Noch weiß man nicht, ob es ein Unfall war – oder Absicht. Die Tatsache aber, dass sich im Koalitionsvertrag zum Paragraf 218 eine andere Version findet als im Abschlussdokument der damaligen Arbeitsgruppe (Table.Briefings berichtete), erschwert Friedrich Merz und der Union die Lösung eines Konflikts, den sie so gerne loswerden würden: den um die Richterkandidatin Frauke Brosius-Gersdorf.
Der Fall legt eine Schwäche der Unionsspitze offen, die tiefer reicht. Jedenfalls wenn man erfahrenen Mitgliedern der Unionsfraktion glaubt, die seit längerem eine gedankliche Enge beklagen. „Wir schauen nicht mehr auf die Dinge selbst, wir leben und denken nur noch in Machtfragen“, klagt ein Abgeordneter, der seit Jahrzehnten in der CDU Verantwortung trägt. „Wir argumentieren und debattieren nicht in der Sache, sondern reden nur über Geschlossenheit und Loyalität“, sagt ein Zweiter.
Diese Kritiker wollen niemanden stürzen, sondern in der CDU (und in der Union) eine neue Nachdenklichkeit anstoßen. Sie verweisen darauf, dass im Streit um Brosius-Gersdorf machttaktische Fragen jede Debatte über Fähigkeiten und Inhalte überlagert hätten. Deshalb sei man der Wucht der aufziehenden Kritik fast wehrlos ausgesetzt gewesen – und habe sich in höchster Not auf einen hochumstrittenen „Plagiatsjäger“ berufen müssen.
Hinzu kommt, dass die Union inzwischen als Partei erscheint, die drei Frauen in wichtigen Ämtern öffentlich desavouiert hat. Gemeint ist der Umgang mit der Bundeswahlleiterin Ruth Brand, der Sonderbeauftragten Margaretha Sudhof und nun mit Brosius-Gersdorf. Die Grünen-Fraktionschefin Britta Haßelmann hat zuerst den Blick darauf gelenkt – und damit eine ähnliche Welle ausgelöst wie jene, mit der Brosius-Gersdorf verhindert werden sollte. Nun könnte der Union Kritik aus Reihen der Opposition einerseits egal sein. Andererseits wirken Haßelmanns Auftritte (etwa der bei Markus Lanz) mit solcher Wucht in die SPD hinein, dass die Parteiführung um Bärbel Bas und Lars Klingbeil kaum mehr klein beigeben kann, ohne in der SPD heftigste Proteste auszulösen.
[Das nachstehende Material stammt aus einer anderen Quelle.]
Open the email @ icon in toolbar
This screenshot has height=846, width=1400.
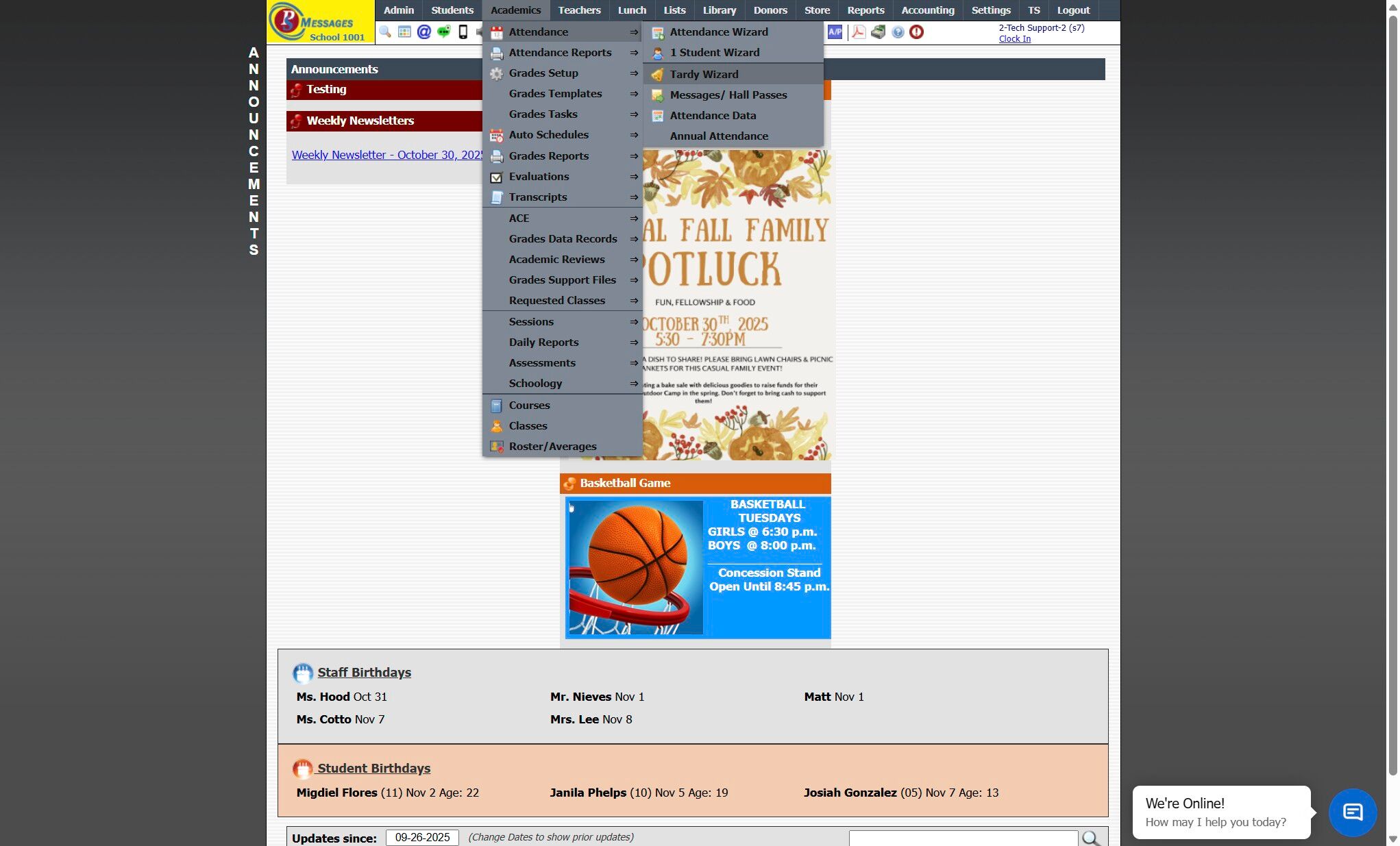pos(424,32)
Außerdem schauen alle noch einmal auf das Machtzentrum der Union. Als Markus Söder zu Beginn der Koalition stolz ein Bild der Sechser-Runde postete, wurde das auch in den eigenen Reihen kopfschüttelnd belächelt. Inzwischen aber setzt sich der Eindruck fest, dass es eben doch Konsequenzen hat, wenn eine Führung nur aus Männern aus dem alten Westdeutschland besteht. Neben Merz und Söder sind das aktuell Jens Spahn, Carsten Linnemann, Thorsten Frei und Martin Huber. Der frühere Bundespräsident Christian Wulff hat die Folgen benannt: 85 Prozent der Bevölkerung würden damit gar nicht abgebildet; das könne auf Dauer nicht gut gehen, sagte Wulff bei Maischberger.
Der Kanzler hat den Umgang mit Brosius-Gersdorf am vergangenen Freitag bei seiner Sommer-Pressekonferenz zwar klar verurteilt. Zudem hatte ebenjenes Machtzentrum größtenteils explizit dafür geworben, die Kandidatin zu wählen. Und doch fällt auf, dass nun schon zum dritten Mal eine Frau, deren Positionen Teilen der Union unlieb sind, dafür öffentlich weit über das normale Maß hinaus kritisiert wird – nicht nur inhaltlich, sondern auch als Person.